前に読んだ「独立器官」、酷評をしましたが、再読してみるとそれほど悪くもないという印象で、ちょっと不思議な気持ちです。「ドライブ・マイ・カー」も「イエスタデイ」も初読のときは、なんだかなぁと思ったものでしたが、これらの作品もなかなかい出来ばえではないかと思わされました。未読の「シェラザード」という短編。これはなんてことないです。そして書下ろしの「女のいない男たち」。これもなかなか面白かったです。
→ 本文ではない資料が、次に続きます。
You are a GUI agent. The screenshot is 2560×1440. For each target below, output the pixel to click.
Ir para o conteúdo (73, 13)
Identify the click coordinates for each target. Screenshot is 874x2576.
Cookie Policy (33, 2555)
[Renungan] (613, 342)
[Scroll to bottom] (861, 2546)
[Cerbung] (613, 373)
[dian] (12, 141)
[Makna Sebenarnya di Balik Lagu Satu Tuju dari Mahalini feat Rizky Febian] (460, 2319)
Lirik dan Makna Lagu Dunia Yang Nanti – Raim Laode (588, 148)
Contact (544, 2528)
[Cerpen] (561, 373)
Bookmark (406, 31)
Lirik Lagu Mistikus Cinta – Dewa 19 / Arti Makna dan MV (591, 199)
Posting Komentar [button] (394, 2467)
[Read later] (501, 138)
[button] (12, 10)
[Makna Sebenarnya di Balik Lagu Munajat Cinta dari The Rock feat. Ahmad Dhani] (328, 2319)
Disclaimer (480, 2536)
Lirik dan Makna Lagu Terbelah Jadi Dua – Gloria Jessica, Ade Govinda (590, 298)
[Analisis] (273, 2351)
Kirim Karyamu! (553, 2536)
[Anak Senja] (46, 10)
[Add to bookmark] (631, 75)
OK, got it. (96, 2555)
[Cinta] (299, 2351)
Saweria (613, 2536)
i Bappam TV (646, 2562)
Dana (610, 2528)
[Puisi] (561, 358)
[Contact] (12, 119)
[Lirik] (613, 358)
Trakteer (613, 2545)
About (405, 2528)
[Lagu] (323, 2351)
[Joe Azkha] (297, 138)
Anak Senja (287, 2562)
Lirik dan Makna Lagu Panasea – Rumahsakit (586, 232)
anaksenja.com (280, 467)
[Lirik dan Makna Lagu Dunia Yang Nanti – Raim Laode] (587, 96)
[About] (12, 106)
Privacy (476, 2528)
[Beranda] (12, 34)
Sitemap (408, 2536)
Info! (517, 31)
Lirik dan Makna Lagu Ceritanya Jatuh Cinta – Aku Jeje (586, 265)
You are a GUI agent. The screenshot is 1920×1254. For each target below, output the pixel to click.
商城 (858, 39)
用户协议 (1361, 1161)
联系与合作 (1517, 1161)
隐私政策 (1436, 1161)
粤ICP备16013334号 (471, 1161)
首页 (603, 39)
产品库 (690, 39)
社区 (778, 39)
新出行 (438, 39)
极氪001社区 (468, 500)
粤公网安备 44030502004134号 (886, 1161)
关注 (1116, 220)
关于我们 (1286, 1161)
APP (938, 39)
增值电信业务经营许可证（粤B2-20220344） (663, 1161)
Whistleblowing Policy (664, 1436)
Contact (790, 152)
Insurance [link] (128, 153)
男が女を失うということ、それが男にとってどんな世界の変化をもたらすかということを執拗なまでに追求した物語になっています。ちょっと鬼気迫るものがあります。


村上春樹という作家は物語のプロットの作り方が実にうまいですね。読み始めると一気にその世界に引きずり込まれます。
ただ、今回のの短編集のように、夢中になって読んで、読み終えたとき、なんというか、響くものがないという作品も少なからずあります。そこらあたりが堀江敏幸とか多和田葉子あたりと決定的に違うところであると思います。


まぁどちらも好きなんですが。

5月のまとめ

2014-06-24 17:11:40 | Weblog
すっかり久々の更新となってしまいました。今月の始めにPCが壊れて、買い換えたはいいんですが、全くのPCオンチの自分なのでなかなか設定ができず、ネットもつながらずで、四苦八苦してこの度、やっと無事つながったという次第です。


今から9冊分の記事をアップいたします。おっとその前に5月のまとめでした。



5月に読んだ本は以下の通り



尾崎放哉「尾崎放哉全句集」村上護編
獅子文六「てんやわんや」
多和田葉子「尼僧とキューピッドの弓」
山口瞳「男性自身――巨人ファン善人説」
色川武大「怪しい来客簿」
浅田哲也「新麻雀放浪記」
堀江敏幸「正弦曲線」
幸田文「番茶菓子」
中原昌也「名もなき孤児たちの墓」



以上の9冊でありました。けっこう読めました。


やっぱりよかったのは堀江敏幸でした。あと、多和田葉子も獅子文六も、そして色川武大、浅田哲也も秀逸でありました。残念だったのは中原昌也で、こいつは手に負えませんでした。